James "Jim" Zwerg
Civil Rights Activist and Freedom Rider
True Stories and Funny Fables
Here are some true stories and fables about the Civil Rights Movement.

Bus Boy
James Zwerg is telling this story in an interview.
One of the stories that went around on the Freedom Rides was.... you have to picturethe bus driver is busy checking his tickets and so forth, heading around, working.... And as he looks up, he realizes that there is this black man sitting right behind him. And this is not a small black man. This is a big, 6-6,260- type black man.
And he turns and says, [in a Southern drawl] 'Hey, boy, you can't sit there. You all get on to the back of the bus where you belong, now. Go on, now.' And a lot of times when you tell it, especially if one of the black kids was telling it, you know, they'd slowly get up out of the seat—the one to tell this is Hank Thomas, 'cause he's about that size—He gets out of his seat and he looks down at the bus driver and he takes him by the scruff of the neck and he lifts him up and looks him right in the eye and says, 'Son, you've already made two mistakes. One, I ain't no boy, and, two, I ain't one of them nonviolent Negroes.' Whoo!"

First Freedom Ride
On 4 May 1961, the freedom riders left Washington, D.C., in two buses and headed to New Orleans. Although they faced resistance and arrests in Virginia, it was not until the riders arrived in Rockhill, South Carolina, that they encountered violence. The beating of Lewis and another rider, coupled with the arrest of one participant for using a whites-only restroom, attracted widespread media coverage.
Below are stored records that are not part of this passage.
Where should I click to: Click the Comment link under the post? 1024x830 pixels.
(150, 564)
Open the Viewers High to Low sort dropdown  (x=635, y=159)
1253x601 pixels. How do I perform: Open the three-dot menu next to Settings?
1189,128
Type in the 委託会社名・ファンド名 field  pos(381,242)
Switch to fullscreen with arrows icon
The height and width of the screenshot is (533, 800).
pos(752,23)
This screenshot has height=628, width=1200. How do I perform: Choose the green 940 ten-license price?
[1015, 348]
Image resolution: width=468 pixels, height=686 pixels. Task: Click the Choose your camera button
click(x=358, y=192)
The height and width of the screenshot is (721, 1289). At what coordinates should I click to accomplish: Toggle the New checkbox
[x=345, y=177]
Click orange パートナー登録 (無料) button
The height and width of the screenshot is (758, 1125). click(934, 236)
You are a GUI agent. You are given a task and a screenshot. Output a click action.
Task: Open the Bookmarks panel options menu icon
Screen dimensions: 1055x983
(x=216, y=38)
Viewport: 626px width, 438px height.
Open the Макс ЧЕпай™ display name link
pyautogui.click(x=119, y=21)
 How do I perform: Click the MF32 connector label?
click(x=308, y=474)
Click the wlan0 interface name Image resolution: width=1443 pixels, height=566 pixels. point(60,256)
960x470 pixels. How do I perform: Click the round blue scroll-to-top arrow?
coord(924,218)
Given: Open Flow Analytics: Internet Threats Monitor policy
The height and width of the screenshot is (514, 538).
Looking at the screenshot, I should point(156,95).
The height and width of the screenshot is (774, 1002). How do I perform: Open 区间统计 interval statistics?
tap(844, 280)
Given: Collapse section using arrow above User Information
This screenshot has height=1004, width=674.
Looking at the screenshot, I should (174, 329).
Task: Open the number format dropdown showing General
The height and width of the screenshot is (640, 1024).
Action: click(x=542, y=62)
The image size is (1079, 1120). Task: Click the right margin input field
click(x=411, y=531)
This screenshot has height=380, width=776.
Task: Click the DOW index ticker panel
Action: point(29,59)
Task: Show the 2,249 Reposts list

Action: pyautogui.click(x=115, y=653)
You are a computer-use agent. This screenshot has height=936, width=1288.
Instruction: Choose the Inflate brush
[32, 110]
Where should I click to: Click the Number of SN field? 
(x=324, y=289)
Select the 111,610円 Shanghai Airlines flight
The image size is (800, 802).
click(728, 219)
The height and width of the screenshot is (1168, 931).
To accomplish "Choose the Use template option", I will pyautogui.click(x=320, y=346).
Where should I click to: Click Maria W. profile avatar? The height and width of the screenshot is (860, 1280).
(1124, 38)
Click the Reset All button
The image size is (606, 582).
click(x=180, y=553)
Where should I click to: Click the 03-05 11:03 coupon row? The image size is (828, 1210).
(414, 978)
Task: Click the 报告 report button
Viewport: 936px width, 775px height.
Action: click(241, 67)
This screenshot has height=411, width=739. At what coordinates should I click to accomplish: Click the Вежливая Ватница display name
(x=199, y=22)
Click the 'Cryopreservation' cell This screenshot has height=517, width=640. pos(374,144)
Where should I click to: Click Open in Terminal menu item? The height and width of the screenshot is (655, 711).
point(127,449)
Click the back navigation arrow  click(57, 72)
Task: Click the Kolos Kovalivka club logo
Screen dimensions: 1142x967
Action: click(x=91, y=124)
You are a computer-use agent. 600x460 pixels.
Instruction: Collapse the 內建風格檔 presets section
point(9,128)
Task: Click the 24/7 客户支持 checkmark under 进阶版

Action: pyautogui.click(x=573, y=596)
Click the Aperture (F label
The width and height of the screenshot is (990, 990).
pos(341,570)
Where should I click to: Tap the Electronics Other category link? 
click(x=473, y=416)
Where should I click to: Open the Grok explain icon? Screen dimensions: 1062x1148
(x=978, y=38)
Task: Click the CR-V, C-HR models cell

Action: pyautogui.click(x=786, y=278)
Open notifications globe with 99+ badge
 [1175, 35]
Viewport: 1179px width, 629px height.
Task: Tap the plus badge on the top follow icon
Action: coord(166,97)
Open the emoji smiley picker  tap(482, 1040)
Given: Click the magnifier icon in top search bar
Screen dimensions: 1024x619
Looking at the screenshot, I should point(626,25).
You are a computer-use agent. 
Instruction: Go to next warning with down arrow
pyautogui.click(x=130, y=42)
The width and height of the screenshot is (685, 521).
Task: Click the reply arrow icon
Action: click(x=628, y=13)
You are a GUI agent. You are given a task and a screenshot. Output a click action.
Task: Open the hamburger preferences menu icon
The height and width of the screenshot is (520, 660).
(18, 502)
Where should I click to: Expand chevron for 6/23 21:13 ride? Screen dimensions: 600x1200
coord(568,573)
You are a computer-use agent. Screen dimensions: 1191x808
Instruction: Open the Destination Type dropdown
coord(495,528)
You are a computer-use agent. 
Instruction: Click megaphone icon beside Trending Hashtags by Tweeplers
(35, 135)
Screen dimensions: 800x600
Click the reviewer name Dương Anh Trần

In the days following the incident, the riders met King and other civil rights leaders in Atlanta for dinner. During this meeting, King whispered prophetically toJet reporter Simeon Booker, who was covering the story, ‘‘You will never make it through Alabama’’. The ride continued to Anniston, Alabama, where, on May 14, riders were met by a violent mob of over 100 people. Before the buses’ arrival, Anniston local authorities had given permission to the Ku Klux Klan to strike against the freedom riders without fear of arrest. As the first bus pulled up, the driver yelled outside, ‘‘Well, boys, here they are. I brought you some niggers and nigger-lovers’’.
One of the buses was firebombed, and its fleeing passengers were forced into the angry white mob. The violence continued at the Birmingham terminal where Eugene ‘‘Bull’’ Connor’s police force offered no protection. Although the violence garnered national media attention, the series of attacks prompted James Farmer of CORE to end the campaign. The riders flew to New Orleans, bringing to an end the first Freedom Ride of the 1960s.